▶ _Records to process_:
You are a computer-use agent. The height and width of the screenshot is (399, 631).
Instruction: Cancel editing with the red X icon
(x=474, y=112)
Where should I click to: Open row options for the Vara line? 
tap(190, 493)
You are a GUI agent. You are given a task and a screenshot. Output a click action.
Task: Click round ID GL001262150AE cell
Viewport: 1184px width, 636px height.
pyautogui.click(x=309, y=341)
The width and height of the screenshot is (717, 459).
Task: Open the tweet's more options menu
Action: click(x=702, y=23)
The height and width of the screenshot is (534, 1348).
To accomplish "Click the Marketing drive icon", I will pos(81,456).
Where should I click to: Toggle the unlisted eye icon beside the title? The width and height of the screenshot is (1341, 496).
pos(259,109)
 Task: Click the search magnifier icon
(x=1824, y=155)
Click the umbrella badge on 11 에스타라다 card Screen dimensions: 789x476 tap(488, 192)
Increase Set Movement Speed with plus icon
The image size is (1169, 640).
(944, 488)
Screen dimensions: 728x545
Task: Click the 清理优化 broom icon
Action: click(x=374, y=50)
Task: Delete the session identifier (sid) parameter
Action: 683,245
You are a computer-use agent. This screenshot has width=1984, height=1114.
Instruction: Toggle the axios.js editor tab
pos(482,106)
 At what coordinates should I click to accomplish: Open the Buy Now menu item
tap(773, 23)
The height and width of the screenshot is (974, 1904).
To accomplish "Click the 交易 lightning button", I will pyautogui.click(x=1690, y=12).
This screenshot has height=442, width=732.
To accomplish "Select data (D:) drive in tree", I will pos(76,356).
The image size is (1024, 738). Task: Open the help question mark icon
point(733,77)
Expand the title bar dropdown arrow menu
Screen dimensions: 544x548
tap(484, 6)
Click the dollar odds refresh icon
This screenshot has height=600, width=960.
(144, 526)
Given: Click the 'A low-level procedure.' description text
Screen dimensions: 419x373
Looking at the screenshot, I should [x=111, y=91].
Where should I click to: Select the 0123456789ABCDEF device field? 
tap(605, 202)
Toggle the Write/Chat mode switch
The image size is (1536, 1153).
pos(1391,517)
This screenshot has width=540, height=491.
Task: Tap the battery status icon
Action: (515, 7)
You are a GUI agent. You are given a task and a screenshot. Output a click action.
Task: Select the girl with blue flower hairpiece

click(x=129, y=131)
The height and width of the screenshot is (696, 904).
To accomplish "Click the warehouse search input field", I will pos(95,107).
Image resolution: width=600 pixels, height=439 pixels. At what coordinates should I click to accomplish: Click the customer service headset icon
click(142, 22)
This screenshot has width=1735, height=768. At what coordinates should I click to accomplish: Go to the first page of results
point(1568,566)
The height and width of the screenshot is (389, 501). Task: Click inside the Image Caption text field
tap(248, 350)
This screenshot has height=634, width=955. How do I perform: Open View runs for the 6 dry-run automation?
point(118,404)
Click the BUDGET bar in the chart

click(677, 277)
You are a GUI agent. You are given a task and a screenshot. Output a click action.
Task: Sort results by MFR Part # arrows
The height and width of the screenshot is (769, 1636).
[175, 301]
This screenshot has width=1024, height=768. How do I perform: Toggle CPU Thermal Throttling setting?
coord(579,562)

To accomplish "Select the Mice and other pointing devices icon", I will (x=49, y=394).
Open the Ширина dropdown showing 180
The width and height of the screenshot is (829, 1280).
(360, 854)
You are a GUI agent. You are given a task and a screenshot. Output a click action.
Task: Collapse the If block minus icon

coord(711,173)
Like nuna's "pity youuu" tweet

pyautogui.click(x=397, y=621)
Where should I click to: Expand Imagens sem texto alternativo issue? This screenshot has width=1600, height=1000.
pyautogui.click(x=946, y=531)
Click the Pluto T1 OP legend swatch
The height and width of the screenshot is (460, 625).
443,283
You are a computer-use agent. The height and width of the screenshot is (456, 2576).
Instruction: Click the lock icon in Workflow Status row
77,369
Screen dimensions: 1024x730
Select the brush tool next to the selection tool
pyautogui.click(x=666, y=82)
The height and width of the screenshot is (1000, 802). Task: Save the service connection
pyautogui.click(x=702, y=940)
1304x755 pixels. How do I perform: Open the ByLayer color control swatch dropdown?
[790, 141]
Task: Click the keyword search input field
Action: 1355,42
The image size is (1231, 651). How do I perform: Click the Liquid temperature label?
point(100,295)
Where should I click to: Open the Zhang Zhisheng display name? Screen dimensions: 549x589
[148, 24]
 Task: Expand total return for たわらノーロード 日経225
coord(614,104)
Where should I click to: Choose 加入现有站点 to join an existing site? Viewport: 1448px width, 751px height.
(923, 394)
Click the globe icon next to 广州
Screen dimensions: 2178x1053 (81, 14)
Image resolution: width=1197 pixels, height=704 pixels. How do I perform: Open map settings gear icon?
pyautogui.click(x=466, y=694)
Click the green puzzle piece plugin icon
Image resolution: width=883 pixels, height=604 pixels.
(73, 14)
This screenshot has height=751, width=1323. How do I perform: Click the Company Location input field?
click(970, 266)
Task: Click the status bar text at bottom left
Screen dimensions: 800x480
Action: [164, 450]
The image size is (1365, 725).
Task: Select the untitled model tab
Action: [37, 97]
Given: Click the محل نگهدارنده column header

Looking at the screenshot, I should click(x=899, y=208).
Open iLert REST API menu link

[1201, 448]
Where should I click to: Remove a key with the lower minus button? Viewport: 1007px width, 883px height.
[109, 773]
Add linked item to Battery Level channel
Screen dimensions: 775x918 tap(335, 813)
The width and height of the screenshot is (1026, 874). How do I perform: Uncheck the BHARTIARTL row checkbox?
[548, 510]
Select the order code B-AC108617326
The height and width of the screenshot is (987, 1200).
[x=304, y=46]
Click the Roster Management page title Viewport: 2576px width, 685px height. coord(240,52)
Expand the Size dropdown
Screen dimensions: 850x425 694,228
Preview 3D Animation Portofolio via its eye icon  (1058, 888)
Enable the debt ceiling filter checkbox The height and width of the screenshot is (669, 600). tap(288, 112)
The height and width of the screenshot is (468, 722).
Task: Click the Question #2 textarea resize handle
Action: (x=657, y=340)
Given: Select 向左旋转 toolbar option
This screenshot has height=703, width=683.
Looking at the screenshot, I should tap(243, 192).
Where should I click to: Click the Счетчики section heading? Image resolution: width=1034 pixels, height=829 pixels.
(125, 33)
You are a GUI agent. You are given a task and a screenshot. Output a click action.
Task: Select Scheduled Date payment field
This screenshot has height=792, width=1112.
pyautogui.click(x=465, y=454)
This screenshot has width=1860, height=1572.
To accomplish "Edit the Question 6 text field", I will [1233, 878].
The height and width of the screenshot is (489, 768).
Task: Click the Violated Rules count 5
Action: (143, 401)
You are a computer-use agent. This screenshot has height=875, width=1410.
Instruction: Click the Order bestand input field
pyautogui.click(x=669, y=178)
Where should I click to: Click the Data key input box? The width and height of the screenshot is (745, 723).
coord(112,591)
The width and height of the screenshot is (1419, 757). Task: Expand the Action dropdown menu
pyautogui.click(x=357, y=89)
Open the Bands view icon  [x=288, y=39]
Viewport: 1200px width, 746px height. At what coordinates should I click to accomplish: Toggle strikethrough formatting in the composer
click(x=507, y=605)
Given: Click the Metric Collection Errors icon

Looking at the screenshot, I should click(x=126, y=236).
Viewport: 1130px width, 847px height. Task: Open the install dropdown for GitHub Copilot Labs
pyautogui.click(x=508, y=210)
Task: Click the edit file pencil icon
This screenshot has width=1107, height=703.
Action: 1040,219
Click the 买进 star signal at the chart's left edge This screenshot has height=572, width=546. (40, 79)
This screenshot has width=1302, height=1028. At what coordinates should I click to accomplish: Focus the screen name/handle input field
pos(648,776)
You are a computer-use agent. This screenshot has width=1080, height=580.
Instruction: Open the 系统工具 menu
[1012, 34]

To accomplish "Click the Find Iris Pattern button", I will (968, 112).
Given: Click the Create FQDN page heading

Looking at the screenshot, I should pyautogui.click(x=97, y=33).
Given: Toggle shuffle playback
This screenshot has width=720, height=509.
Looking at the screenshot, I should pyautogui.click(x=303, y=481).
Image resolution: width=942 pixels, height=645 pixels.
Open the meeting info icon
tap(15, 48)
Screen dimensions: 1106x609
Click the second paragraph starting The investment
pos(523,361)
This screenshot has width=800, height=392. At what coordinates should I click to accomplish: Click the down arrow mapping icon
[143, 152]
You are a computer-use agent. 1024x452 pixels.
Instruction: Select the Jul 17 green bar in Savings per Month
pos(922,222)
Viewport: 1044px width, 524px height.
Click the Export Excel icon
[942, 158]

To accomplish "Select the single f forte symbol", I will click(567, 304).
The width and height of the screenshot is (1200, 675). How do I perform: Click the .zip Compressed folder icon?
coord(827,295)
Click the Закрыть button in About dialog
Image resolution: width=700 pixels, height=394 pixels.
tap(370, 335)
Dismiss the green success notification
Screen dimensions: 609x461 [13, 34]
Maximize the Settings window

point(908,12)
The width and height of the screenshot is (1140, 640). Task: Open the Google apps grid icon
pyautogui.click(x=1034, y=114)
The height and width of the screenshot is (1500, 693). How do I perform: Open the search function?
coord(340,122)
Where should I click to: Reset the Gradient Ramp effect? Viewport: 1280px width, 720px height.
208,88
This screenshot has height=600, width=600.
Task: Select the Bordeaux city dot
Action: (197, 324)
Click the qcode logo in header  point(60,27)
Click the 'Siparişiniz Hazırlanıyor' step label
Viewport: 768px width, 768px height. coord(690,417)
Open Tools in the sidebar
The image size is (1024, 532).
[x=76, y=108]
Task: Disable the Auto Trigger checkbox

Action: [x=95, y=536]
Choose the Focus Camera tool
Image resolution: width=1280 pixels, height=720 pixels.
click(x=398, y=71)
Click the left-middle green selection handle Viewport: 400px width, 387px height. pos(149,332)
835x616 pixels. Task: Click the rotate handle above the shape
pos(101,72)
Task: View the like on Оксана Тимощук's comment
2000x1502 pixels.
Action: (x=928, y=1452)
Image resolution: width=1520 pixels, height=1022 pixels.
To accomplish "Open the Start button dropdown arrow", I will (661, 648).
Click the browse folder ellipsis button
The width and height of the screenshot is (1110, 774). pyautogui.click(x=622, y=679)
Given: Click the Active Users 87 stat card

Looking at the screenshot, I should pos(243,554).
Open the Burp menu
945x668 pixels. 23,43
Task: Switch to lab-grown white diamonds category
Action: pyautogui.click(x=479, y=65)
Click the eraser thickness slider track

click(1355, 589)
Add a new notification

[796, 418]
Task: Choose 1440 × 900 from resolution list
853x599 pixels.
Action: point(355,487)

▶ _Task_: Return every line of the data above in which "left" appears.

▶ _Reply_:
Task: Click the status bar text at bottom left
Click the 买进 star signal at the chart's left edge This screenshot has height=572, width=546. (40, 79)
Click the left-middle green selection handle Viewport: 400px width, 387px height. pos(149,332)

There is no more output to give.